Go to the Google People API, then select Enable in the header. This might take a few minutes to propagate through Google’s systems.

Step 3: Configure Mattermost for Google Apps SSO

  1. Log in to Mattermost, then go to System Console > Authentication > OpenID Connect.

  2. Select Google Apps as the service provider.

  3. The Discovery Endpoint for OpenID Connect with Google Apps is prepopulated with https://accounts.google.com/.well-known/openid-configuration.

  4. Paste in the Client ID from Google in Mattermost.

  5. Paste in the Client Secret from Google in Mattermost.

  6. Select Save.

Note

When Mattermost is configured to use OpenID Connect or OAuth 2.0 for user authentication, the following user attribute changes can’t be made through the Mattermost API: first name, last name, or username. OpenID Connect or OAuth 2.0 must be the authoritative source for these user attributes.

Configure Mattermost config.json for Google Apps SSO

Note

deployment-img-yellow Available only for self-hosted deployments

Instead of using the System Console, you can add the Google settings directly to the config.json file directly on your Mattermost server.

  1. Open config.json as root in a text editor. It’s usually in /opt/mattermost/config, but it might be elsewhere on your system.

  2. Locate the GoogleSettings section, then add or update the following information:

"Enable": true,
      "Secret": "P-k9R-7E7ayX9LdddddWdXVg",
      "Id": "1022ddddd5846-bkddddd4a1ddddd9d88j1kb6eqc.apps.googleusercontent.com",
      "Scope": "profile openid email",
      "AuthEndpoint": "",
      "TokenEndpoint": "",
      "UserApiEndpoint": "",
      "DiscoveryEndpoint": "https://accounts.google.com/.well-known/openid-configuration",
      "ButtonText": "",
      "ButtonColor": ""
}
  1. Save your changes, then restart your Mattermost server. After the server restarts, users must change their login method before they can log in with Google Apps.

Frequently Asked Questions

How can I use LDAP attributes or Groups with OpenID?
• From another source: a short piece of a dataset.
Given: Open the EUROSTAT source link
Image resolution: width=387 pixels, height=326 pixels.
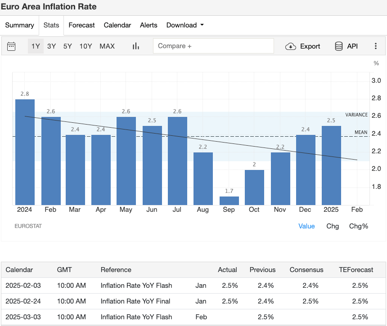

At this time, LDAP data isn’t compatible with OpenID. If you currently rely on LDAP to manage your users’ teams, channels, groups, or attributes, you won’t be able to do this automatically with users who have logged in with OpenID. If you need LDAP synced to each user, we suggest using SAML or LDAP as the login provider. Some OpenID providers can use SAML instead, like Keycloak.